Introduction: Intravenous fluids (IVF) are widely utilized in emergency departments (ED) and Intensive Care Units (ICUs) to aid in resuscitation and the two most common types are lactated Ringer's (LR) and normal saline (NS). In patients presenting with elevated serum lactate levels, there remains a paucity of data on the association between these two fluid types and lactate clearance. Methods: We conducted a secondary analysis of a large hybrid implementation and effectiveness study involving 22 hospitals in Idaho and Utah between November 2018 and February 2020. The intervention involved combining electronic order set modifications and alerts, and sequential clinical education to encourage prescribing of lactated Ringer's. Inclusion criteria for this sub-analysis were ED patients that had an initial lactate of 2 mmol/L or greater, were administered IVFs and had a second lactate drawn between 30 minutes and 24 hours later.

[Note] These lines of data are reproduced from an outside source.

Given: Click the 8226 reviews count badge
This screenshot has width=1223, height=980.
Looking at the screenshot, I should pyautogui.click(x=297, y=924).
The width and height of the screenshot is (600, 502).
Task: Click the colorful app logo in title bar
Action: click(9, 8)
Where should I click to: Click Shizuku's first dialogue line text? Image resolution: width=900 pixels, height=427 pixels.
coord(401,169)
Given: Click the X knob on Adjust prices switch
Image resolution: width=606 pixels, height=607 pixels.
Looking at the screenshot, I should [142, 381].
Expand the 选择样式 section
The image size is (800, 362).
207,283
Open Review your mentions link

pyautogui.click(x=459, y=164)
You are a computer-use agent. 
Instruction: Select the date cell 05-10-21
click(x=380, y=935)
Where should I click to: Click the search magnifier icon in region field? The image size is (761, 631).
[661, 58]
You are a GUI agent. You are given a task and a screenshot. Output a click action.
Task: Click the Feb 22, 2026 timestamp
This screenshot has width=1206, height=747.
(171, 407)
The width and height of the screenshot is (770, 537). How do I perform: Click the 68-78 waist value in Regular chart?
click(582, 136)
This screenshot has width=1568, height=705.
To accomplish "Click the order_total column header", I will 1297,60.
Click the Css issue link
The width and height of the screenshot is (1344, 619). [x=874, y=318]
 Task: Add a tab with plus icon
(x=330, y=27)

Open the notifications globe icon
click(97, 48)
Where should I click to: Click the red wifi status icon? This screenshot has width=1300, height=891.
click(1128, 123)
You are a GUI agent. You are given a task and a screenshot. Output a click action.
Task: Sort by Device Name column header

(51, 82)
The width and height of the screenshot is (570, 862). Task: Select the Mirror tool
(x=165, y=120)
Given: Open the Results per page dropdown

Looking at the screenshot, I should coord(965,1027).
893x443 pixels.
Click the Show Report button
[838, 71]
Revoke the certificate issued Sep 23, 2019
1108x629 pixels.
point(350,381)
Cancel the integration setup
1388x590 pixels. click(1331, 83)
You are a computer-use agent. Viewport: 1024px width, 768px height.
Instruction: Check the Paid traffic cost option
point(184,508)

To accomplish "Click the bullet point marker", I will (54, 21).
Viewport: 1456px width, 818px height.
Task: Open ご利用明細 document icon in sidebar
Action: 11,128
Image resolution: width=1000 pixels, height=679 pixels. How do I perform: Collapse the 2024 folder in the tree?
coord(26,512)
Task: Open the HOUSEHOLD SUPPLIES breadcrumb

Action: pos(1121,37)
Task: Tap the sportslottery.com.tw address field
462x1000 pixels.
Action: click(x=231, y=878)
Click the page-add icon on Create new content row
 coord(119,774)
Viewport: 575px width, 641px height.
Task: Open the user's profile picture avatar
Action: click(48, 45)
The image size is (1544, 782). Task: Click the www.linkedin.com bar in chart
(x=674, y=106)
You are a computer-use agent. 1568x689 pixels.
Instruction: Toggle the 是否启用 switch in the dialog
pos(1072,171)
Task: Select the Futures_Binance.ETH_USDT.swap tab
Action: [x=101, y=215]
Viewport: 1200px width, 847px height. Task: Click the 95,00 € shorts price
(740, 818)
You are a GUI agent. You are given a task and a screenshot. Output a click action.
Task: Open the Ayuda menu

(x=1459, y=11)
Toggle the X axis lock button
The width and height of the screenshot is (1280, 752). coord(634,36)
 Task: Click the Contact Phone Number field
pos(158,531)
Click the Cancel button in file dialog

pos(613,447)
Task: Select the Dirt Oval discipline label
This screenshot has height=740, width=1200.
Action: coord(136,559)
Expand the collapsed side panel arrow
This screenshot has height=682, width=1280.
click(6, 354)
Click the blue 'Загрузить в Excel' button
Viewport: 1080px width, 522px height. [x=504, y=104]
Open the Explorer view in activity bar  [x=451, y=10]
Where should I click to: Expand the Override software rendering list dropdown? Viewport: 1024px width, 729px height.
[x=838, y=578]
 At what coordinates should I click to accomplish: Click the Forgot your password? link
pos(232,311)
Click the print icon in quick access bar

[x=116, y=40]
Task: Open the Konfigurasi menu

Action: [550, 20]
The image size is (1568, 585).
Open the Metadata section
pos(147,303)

We conducted linear regression analysis with covariates of patient demographics, presenting vital signs, symptoms and comorbidities to assess the change in serial lactate levels within and between each implementation period. Results: Our analysis included 2,761 patients, 1,543 in the pre-implementation cohort and 1,218 in the post-implementation cohort. During the pre-implementation period, NS accounted for median [interquartile range (IQR)] 90% (50%-100%) of the IVF prescribed and only 9% (0%-42%) post-implementation. Median (IQR) for LR was 0% (0%-43%) and 89% (50%-99%) for the same respective time periods. A median of 3,000 mL (IQR, 2,000-5,546mL) of IVF were administered and median time between lactate levels was 2.57 hours (1.85-3.68). Pre-implementation the median first measured lactate was 2.8 (IQR, 2.3-3.7) and second median lactate was 3.0 (2.4-4.2). Post-implementation the respective values were 2.8 (2.3-3.7) and 3.0 (2.4-4.4). The difference between the change in rise of lactate levels was observed to not be statistically significant (Mann-Whitney U, p-value=0.761). Conclusions: Following this multifaceted implementation encouraging lactated Ringer's use within a large integrated healthcare system, we observed a significant increase in the proportion of IVF that was LR and no association with lactate clearance.